Alzheimer's Disease (AD):

Neurons die as result of AD. Also crap (amyloids) builds up as AD progresses.

Amyloids damage cells through oxidative stress mechanism, eventually killing off nerve cells. Anti-oxidants seem to help - by reducing oxidative stress.

He's developed mice model of AD.

Early indications suggest CR/IF helps in the AD model mice. Less memory impairment in hidden platform finding task.

Paxil hurts normal mice, but helps AD model mice. Could be the normal mice are more mellow (less stressed) so don't care about finding platform quickly.

Learning and memory studies are hard to do in rodents.

Conducting new pilot study of humans

• 20 normal weight adults
• 10 subjects eat all food within three hours in early evening 10 subjects eat three meals per day.
• Meal size altered for all subjects to maintain constant body weight. To avoid confounding effect of CR.
• 2 months on respective diets, then off diet for two months, then cross-over.
• Compliance seems good - based on trigliceride levels pre-meal.
• Measuring couple hundred variables (via blood tests).

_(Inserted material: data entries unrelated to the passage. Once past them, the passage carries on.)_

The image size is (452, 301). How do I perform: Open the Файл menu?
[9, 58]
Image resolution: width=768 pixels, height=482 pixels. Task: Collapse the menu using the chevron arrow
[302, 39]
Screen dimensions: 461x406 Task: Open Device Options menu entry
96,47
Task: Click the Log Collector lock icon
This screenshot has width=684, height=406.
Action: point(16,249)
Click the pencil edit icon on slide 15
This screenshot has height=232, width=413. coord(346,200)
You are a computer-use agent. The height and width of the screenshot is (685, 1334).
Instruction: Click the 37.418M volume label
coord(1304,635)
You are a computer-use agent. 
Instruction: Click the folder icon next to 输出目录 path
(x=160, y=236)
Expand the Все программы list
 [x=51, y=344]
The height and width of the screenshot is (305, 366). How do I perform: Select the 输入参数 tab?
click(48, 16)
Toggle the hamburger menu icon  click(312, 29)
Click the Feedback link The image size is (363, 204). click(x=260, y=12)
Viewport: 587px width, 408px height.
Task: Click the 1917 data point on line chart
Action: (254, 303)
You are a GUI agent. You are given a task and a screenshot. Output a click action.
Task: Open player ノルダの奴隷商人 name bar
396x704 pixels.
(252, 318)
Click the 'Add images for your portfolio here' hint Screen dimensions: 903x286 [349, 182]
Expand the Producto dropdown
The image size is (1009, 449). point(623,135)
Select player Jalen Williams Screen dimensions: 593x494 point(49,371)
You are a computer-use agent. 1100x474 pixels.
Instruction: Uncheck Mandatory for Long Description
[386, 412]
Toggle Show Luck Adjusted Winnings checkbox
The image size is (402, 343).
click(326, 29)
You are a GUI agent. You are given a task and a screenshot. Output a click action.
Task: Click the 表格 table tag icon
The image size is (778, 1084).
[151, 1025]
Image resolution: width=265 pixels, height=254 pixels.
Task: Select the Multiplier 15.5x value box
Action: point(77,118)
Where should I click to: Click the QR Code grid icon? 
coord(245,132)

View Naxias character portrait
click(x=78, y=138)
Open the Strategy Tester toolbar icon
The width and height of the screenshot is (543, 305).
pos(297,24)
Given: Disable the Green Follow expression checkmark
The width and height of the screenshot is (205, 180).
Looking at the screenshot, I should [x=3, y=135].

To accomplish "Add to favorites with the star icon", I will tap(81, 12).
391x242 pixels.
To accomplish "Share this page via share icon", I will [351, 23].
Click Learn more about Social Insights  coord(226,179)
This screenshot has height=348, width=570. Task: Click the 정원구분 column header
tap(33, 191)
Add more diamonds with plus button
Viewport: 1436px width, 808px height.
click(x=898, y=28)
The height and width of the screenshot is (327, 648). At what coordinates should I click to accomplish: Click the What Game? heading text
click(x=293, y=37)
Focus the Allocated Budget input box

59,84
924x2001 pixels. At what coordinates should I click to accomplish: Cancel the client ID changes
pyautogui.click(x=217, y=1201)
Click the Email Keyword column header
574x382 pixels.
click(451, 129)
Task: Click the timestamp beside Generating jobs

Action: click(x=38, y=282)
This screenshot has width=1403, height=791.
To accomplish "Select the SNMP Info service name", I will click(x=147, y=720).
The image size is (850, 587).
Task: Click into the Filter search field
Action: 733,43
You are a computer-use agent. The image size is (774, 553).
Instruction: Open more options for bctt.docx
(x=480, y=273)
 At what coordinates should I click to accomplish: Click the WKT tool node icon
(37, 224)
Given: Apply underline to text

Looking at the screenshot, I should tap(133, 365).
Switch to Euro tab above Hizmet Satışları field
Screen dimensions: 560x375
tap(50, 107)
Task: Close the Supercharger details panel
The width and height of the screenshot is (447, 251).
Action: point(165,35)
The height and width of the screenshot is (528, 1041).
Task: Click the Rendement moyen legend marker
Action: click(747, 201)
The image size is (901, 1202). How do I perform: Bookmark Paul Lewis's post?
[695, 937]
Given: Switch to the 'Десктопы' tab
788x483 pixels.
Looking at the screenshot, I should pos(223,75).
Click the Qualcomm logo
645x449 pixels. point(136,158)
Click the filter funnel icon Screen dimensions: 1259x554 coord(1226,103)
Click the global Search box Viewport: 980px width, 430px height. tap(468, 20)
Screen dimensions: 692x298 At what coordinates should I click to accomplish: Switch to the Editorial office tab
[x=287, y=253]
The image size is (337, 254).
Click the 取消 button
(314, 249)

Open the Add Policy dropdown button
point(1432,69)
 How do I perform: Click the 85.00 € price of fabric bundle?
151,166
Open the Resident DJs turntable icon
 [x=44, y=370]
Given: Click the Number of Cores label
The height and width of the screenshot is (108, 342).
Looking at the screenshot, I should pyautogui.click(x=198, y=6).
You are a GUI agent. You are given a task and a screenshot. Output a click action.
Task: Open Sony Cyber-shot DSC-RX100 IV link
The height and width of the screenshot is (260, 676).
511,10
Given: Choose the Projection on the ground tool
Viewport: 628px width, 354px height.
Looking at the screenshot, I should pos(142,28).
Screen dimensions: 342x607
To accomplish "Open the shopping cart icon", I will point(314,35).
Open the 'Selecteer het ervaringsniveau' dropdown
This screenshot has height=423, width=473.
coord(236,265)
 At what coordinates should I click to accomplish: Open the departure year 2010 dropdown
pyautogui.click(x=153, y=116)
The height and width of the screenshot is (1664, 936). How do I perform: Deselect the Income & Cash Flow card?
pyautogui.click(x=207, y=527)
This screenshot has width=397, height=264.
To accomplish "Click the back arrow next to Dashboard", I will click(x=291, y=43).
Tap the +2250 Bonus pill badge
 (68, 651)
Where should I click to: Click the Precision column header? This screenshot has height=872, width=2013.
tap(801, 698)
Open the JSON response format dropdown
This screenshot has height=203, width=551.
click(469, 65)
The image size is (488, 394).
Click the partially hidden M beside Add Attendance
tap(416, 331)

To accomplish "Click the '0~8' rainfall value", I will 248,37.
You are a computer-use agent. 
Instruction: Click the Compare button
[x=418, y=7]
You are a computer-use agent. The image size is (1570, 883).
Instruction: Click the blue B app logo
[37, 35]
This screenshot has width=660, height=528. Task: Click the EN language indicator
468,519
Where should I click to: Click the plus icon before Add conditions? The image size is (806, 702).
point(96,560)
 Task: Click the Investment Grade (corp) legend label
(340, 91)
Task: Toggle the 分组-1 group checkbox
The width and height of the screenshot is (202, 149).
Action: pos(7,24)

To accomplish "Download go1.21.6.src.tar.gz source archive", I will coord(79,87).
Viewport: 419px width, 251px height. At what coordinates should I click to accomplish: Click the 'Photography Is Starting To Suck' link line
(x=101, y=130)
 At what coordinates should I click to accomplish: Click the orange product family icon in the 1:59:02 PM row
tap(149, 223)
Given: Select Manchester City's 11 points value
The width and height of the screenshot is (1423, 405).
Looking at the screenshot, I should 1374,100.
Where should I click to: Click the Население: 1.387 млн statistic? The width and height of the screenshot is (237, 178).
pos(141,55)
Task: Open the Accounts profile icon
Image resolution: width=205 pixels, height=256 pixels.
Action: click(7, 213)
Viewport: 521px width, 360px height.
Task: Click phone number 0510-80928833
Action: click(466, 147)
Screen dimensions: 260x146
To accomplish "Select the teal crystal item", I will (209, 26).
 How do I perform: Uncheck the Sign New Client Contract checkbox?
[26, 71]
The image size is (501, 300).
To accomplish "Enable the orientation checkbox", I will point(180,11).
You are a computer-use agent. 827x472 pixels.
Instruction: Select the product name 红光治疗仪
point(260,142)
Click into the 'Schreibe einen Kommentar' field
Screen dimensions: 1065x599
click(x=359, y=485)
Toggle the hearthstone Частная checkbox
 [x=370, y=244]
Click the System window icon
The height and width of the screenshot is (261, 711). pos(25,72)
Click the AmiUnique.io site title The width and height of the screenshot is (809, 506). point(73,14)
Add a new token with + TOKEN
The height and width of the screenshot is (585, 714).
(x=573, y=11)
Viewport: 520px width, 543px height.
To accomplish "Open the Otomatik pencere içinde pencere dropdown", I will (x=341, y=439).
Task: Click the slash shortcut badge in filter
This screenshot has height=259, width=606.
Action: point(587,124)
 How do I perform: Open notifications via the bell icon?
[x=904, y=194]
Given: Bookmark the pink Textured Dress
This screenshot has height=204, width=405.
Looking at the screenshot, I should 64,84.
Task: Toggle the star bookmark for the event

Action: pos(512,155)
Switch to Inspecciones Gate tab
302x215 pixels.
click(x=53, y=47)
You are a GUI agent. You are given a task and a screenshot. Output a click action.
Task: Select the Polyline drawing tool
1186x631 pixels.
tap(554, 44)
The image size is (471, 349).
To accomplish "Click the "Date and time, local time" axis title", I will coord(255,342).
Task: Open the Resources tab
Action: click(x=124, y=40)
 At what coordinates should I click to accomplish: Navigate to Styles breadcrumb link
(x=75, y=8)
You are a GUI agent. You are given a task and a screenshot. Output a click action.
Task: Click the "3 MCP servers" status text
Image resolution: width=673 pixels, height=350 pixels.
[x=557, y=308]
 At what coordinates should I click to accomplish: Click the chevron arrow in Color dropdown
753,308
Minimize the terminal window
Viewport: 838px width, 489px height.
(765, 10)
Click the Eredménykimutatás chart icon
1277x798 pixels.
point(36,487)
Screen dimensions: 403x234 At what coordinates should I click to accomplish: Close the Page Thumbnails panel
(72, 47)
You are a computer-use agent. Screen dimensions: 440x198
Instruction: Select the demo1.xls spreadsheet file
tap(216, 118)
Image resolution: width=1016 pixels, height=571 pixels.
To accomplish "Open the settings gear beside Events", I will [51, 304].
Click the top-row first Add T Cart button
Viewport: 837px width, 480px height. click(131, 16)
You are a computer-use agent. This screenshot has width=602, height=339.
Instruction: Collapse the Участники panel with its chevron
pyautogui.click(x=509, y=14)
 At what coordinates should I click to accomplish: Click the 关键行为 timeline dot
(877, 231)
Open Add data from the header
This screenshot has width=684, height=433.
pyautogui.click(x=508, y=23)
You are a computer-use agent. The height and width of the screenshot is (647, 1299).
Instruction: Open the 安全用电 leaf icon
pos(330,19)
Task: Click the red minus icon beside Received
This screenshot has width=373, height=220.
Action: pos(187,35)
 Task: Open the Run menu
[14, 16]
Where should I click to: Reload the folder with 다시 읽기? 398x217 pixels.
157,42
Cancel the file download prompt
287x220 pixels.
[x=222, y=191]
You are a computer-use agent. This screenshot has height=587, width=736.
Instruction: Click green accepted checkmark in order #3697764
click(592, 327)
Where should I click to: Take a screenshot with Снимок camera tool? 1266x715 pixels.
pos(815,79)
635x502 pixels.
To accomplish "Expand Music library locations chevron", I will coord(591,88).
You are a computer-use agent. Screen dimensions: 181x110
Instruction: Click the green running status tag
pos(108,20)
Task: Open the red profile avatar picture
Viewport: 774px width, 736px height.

Some things being measured:

• weight, HR, BP, body temp
• heart rate variability
• Blood and urine draws
• OGTT and 24 hr HR monitor
• Reaction of blood lipids to "Big Mac feeding"
• Leptin etc.
• Doing cognitive testing - anxiety and depression

Warrior diet is like IF.

Benefits of IF could be seen to fit in with hormesis hypothesis. Going long time between meals is a mild stress.

Still open issue on whether IF really has same effects as "standard" CR (limited daily feeding). E.g. IGF-1 doesn't drop with IF. Even when effects are the same, is it result of animals not eating as much as AL due to not making up for missing calories on "down-days" when given free access to food on the "up-days". So what we might really be seeing is CR effect, not an effect of IF per se.

Masoro - U of Piza study showed CR works better than IF for lifespan and other.

Matson - IF may have some benefits via hormesis. CR may tickle hormesis, but may also be beneficial via another pathway. He suspects this may be the case.

MR - Nelson study and Masoro study showed meal frequency doesn't impact lifespan. Calories, calories, calories.

Matson doesn't think IF (without reducing calories) will have as much positive effect on lifespan as standard limited daily feeding form of CR.

But could help with disease, and that is purpose of pilot study - see if IF can help improve health.

What about kids who don't eat breakfast having poorer cognitive performance? Usually done very short term - skip one breakfast and measure kid's cognitive performance. Makes such studies suspect.

He's not sure of significance of slight increase in IGF-1 as a result of IF, which contrasts starkly with standard CR, which dramatically reduces IGF-1.

Interestingly, IGF-1 is generally good for the brain, but may be bad when it comes to aging.